=== EXERCISE MATERIALS ===

========================================

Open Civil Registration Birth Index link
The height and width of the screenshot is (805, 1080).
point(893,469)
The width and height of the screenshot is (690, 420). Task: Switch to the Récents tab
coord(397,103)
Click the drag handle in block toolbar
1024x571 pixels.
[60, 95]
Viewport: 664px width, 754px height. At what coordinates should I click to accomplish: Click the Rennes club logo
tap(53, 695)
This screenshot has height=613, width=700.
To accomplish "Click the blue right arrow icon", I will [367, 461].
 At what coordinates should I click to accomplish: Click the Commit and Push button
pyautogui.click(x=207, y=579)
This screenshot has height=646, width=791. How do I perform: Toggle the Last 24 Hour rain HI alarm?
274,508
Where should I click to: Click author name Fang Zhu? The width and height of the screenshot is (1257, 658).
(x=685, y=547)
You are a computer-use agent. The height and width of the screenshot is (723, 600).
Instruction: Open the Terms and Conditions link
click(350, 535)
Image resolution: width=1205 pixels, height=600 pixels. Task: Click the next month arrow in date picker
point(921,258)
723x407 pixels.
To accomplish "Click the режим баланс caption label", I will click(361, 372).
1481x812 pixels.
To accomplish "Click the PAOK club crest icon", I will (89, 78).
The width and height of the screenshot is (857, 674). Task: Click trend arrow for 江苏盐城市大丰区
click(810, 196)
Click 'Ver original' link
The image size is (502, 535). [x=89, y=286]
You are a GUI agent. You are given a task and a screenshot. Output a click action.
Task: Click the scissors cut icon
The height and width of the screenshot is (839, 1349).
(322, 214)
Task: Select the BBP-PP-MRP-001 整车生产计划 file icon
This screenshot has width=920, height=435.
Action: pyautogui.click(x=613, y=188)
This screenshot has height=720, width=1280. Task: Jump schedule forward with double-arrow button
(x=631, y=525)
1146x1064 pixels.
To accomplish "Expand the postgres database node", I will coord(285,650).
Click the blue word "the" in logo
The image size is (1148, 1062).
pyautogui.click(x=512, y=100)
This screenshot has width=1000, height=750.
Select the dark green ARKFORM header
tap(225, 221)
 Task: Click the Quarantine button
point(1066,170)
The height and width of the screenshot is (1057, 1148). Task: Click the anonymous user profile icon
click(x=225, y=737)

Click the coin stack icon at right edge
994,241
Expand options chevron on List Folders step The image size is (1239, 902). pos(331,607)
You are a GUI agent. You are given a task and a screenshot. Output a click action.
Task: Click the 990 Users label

========================================

=== PROBLEM ===
Each line of the listing is to be repeated exactly.

=== ANSWER AREA ===
Open Civil Registration Birth Index link
The height and width of the screenshot is (805, 1080).
point(893,469)
The width and height of the screenshot is (690, 420). Task: Switch to the Récents tab
coord(397,103)
Click the drag handle in block toolbar
1024x571 pixels.
[60, 95]
Viewport: 664px width, 754px height. At what coordinates should I click to accomplish: Click the Rennes club logo
tap(53, 695)
This screenshot has height=613, width=700.
To accomplish "Click the blue right arrow icon", I will [367, 461].
 At what coordinates should I click to accomplish: Click the Commit and Push button
pyautogui.click(x=207, y=579)
This screenshot has height=646, width=791. How do I perform: Toggle the Last 24 Hour rain HI alarm?
274,508
Where should I click to: Click author name Fang Zhu? The width and height of the screenshot is (1257, 658).
(x=685, y=547)
You are a computer-use agent. The height and width of the screenshot is (723, 600).
Instruction: Open the Terms and Conditions link
click(350, 535)
Image resolution: width=1205 pixels, height=600 pixels. Task: Click the next month arrow in date picker
point(921,258)
723x407 pixels.
To accomplish "Click the режим баланс caption label", I will click(361, 372).
1481x812 pixels.
To accomplish "Click the PAOK club crest icon", I will (89, 78).
The width and height of the screenshot is (857, 674). Task: Click trend arrow for 江苏盐城市大丰区
click(810, 196)
Click 'Ver original' link
The image size is (502, 535). [x=89, y=286]
You are a GUI agent. You are given a task and a screenshot. Output a click action.
Task: Click the scissors cut icon
The height and width of the screenshot is (839, 1349).
(322, 214)
Task: Select the BBP-PP-MRP-001 整车生产计划 file icon
This screenshot has width=920, height=435.
Action: pyautogui.click(x=613, y=188)
This screenshot has height=720, width=1280. Task: Jump schedule forward with double-arrow button
(x=631, y=525)
1146x1064 pixels.
To accomplish "Expand the postgres database node", I will coord(285,650).
Click the blue word "the" in logo
The image size is (1148, 1062).
pyautogui.click(x=512, y=100)
This screenshot has width=1000, height=750.
Select the dark green ARKFORM header
tap(225, 221)
 Task: Click the Quarantine button
point(1066,170)
The height and width of the screenshot is (1057, 1148). Task: Click the anonymous user profile icon
click(x=225, y=737)

Click the coin stack icon at right edge
994,241
Expand options chevron on List Folders step The image size is (1239, 902). pos(331,607)
You are a GUI agent. You are given a task and a screenshot. Output a click action.
Task: Click the 990 Users label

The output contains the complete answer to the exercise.